Law Center, McQuade Law Auditorium

Paul Finkelman & Jack Chin

University of Toledo Visiting Professor of Law Paul Finkelman and Professor Gabriel Jack Chin of University of California at Davis Law School will discuss the origins, historical background, and original meaning of the Birth Right Citizenship clause of the 14th Amendment. Passed by Congress a year after the Civil War ended, and ratified in early July 1868, this amendment begins with a powerful statement: “All persons born or naturalized in the United States, and subject to their jurisdiction, are citizens of the United States and of state in which they reside.” Chin and Finkelman are the coauthors of a 2021 law review article, Birthright Citizenship, Slave Trade Legislation, and the Origins of Federal Immigration Regulation, which has been mentioned in the New York Times and Wall Street Journal, cited in several briefs, and quoted in op eds, involving the current controversy over birthright citizenship. They will explain the meaning of the amendment and sort out the often-misunderstood phrase “subject to the jurisdiction thereof.” The bottom line is that born in the United States is a citizen at birth, under the clause and various federal statutes.
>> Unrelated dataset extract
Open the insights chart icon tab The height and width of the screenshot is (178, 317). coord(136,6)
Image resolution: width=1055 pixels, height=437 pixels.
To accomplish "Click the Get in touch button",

Paul FinkelmanPaul Finkelman is a Visiting Professor at Toledo Law School. He has held endowed chairs as a tenured or visiting professor at, among other law schools: Duke, LSU, Marquette, the University of Saskatchewan, and Albany (where he is an emeritus professor). He held the Fulbright Chair in Human Rights and Social Justice at the University of Ottawa Law School. He is the author of more than 100 law review articles and the author or editor of more than 50 books. The Supreme Court has cited his work in six decisions as have many other courts. He has appeared on programs on PBS, C-SPAN, and the history channel, and most recently in the movie One Person, One Vote. His most recent major book was Supreme Injustice: Slavery in the Nation’s Highest Court, published by Harvard University Press.

 

Jack Chin

Jack Chin is Edward L. Barrett Jr. Chair and Martin Luther King Jr. Professor of Law at UC Davis School of Law. Regularly appearing on lists of the most cited legal scholars, he writes about criminal law, race and law, and legal history. His Cornell Law Reviewarticle Effective Assistance of Counsel and the Consequences of Guilty Pleas, co-authored with a student, was cited in Padilla v. Kentucky, 130 S. Ct. 1473 (2010), and Chaidez v. United States, 133 S. Ct. 1103 (2013). Justice Sotomayor cited his University of Pennsylvania Law Review article The New Civil Death in her dissent in Utah v. Streiff, 136 S. Ct. 2056 (2016).

 

 


About the lecture

This free, public lecture is presented by The University of Toledo College of Law.


Parking

McQuade Law Auditorium is on the main level of the Law Center — located at 1825 West Rocket Drive, immediately inside the UToledo West Entrance off of Secor Road and south of Bancroft Street.

You will need a guest permit which can be obtained at guestparking.utoledo.edu for $5.75/day. Alternatively, you can use the ParkMobile app in most areas on campus which allows you to pay for short term parking.